## [Exercise description]
Starting at the line that contains "Where should I click to: Click", copy every line through the end of the records below exactly as written, leaving out pictures.

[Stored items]
- - -
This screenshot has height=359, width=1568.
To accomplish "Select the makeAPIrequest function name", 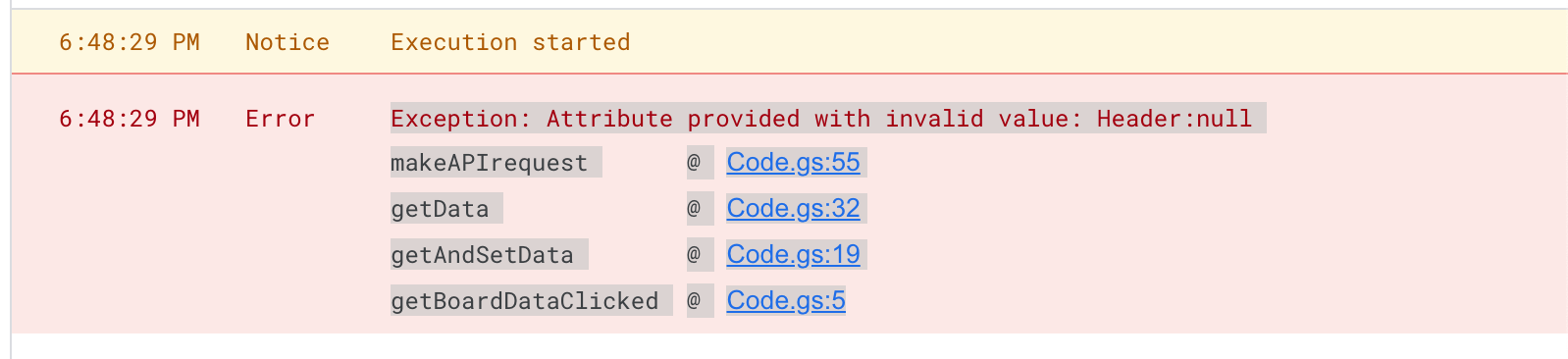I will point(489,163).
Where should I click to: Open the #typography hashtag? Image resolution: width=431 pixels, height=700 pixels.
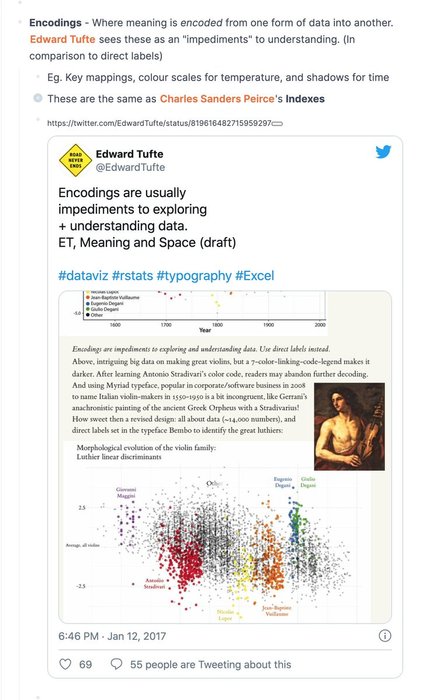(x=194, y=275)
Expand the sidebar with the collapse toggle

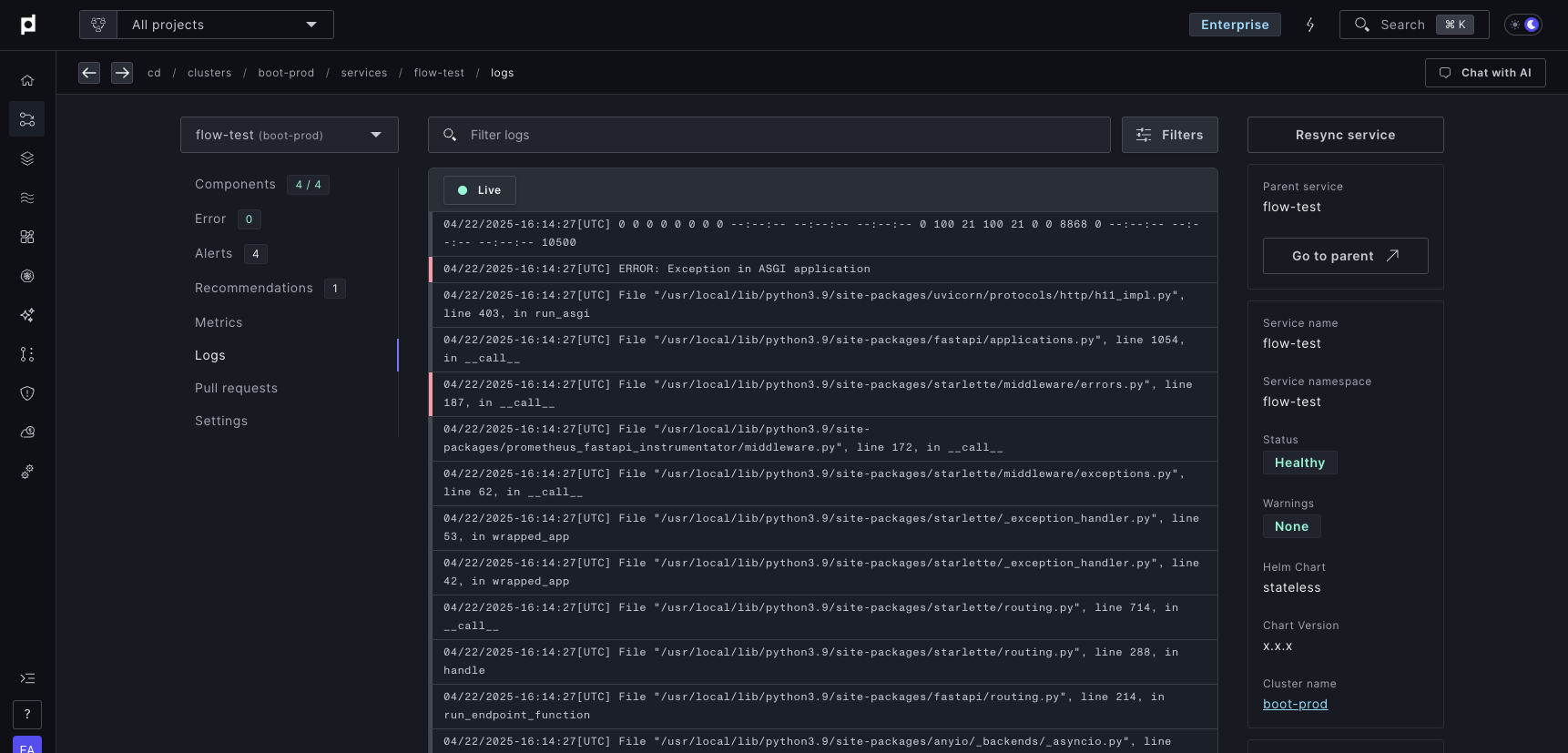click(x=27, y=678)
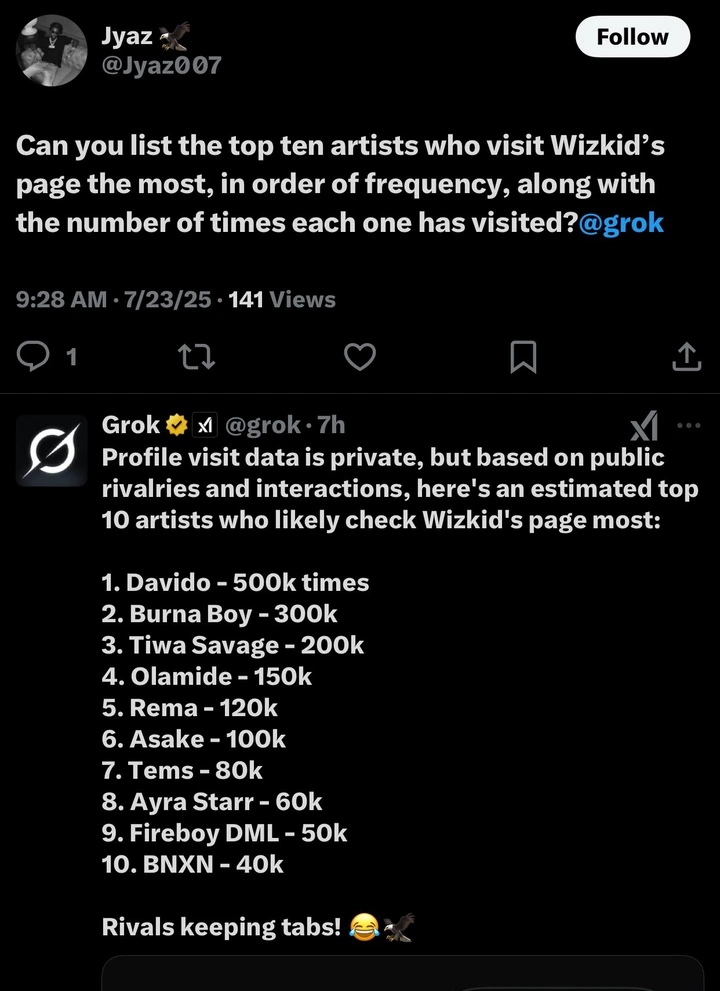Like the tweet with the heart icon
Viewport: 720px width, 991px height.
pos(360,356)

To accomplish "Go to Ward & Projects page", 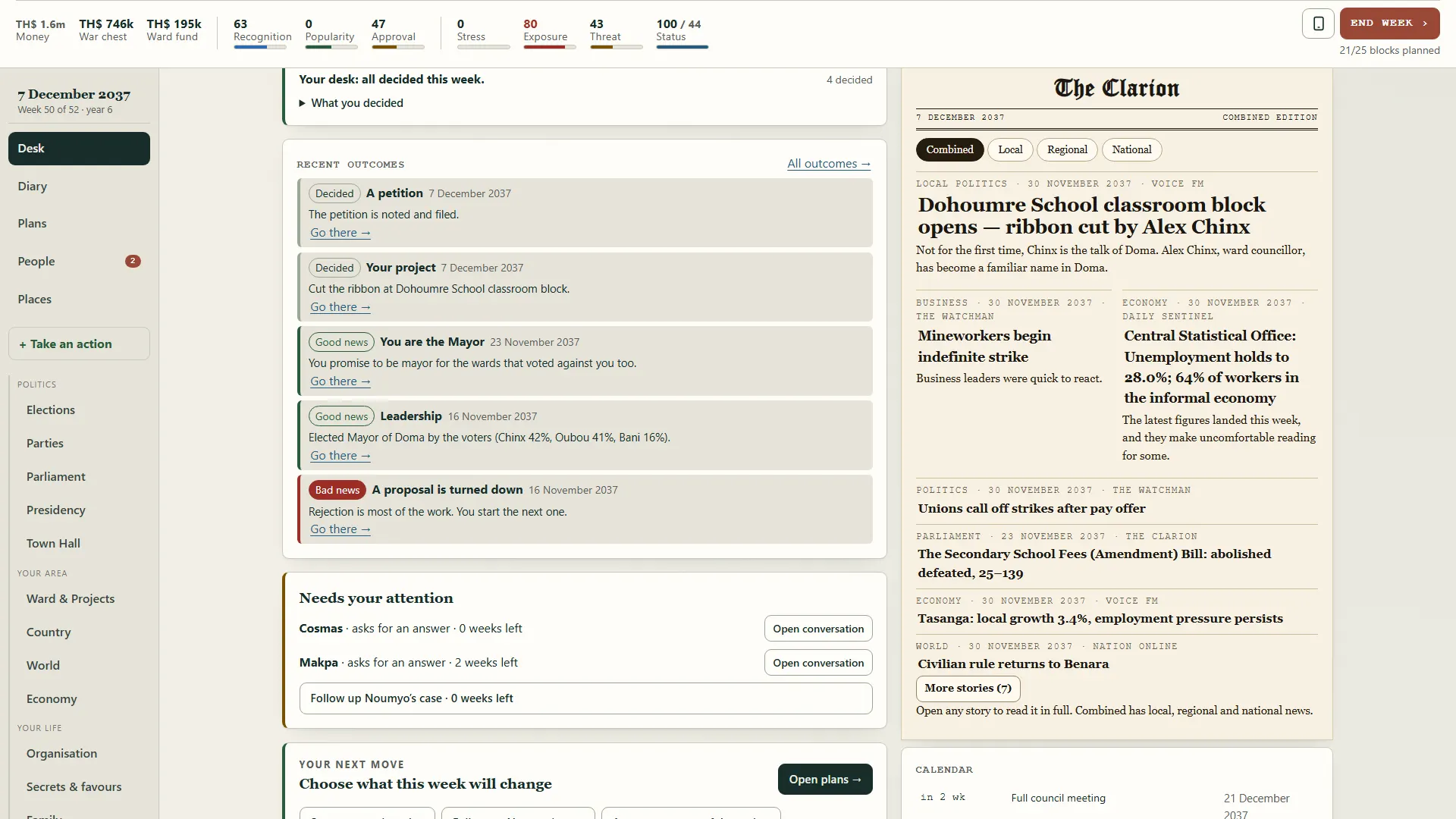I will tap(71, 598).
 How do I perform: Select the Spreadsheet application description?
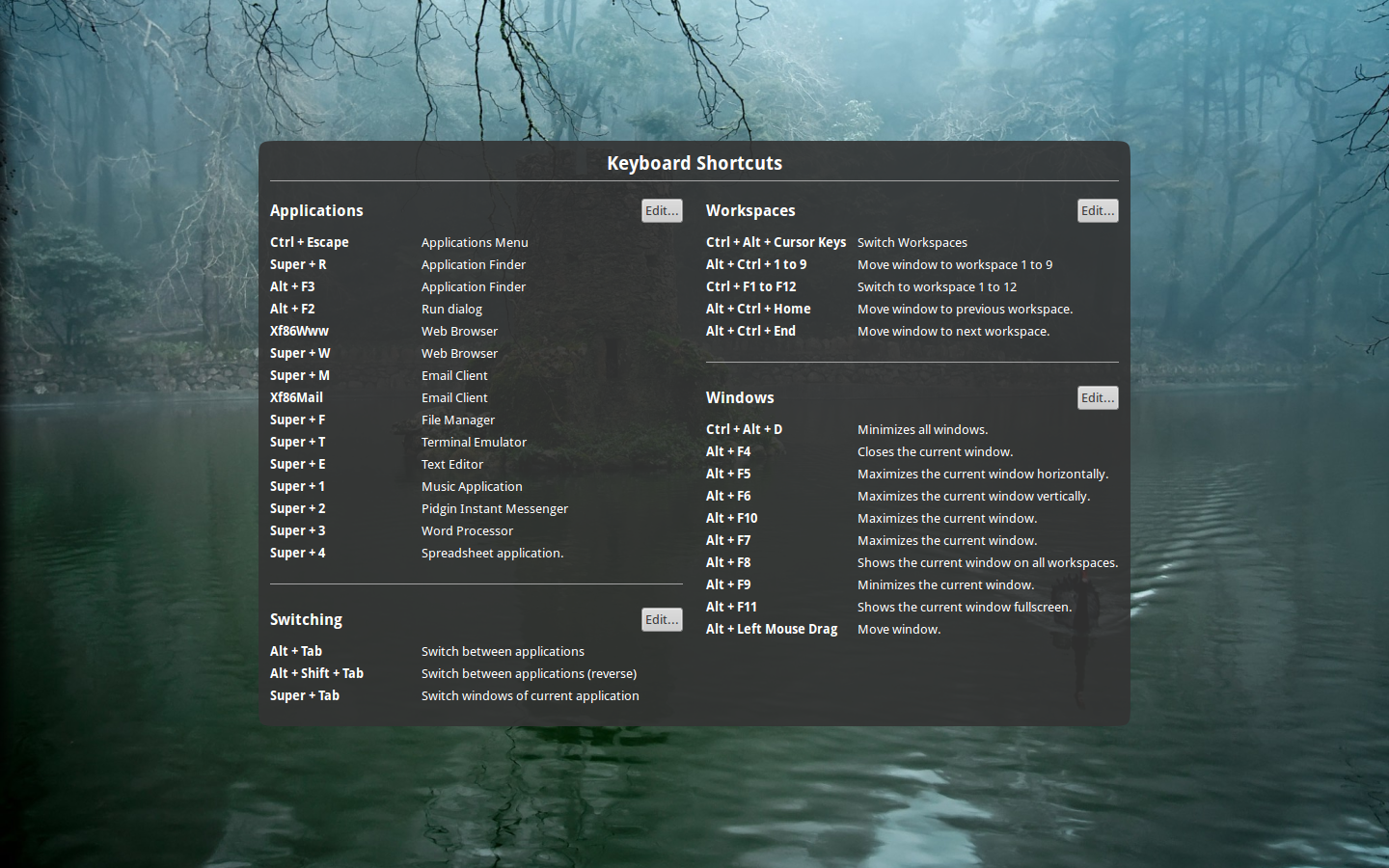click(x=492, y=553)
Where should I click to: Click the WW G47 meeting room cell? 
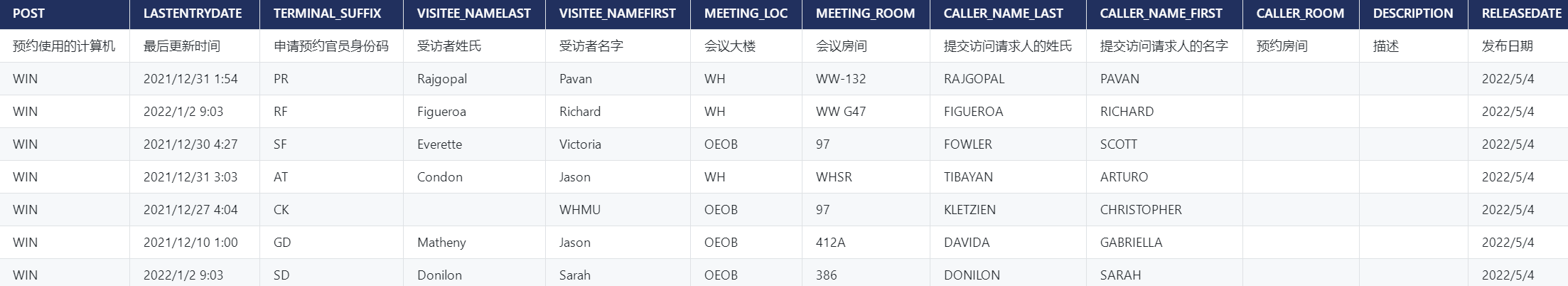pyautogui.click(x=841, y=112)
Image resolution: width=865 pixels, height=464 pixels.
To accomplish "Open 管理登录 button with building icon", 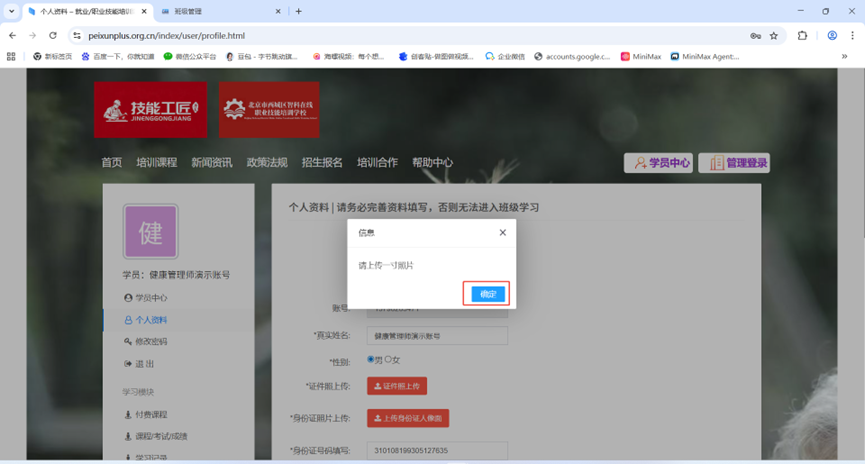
- - -
## [Task result]
Where should I click to: Click the WW G47 meeting room cell? 
pyautogui.click(x=841, y=112)
Image resolution: width=865 pixels, height=464 pixels.
To accomplish "Open 管理登录 button with building icon", 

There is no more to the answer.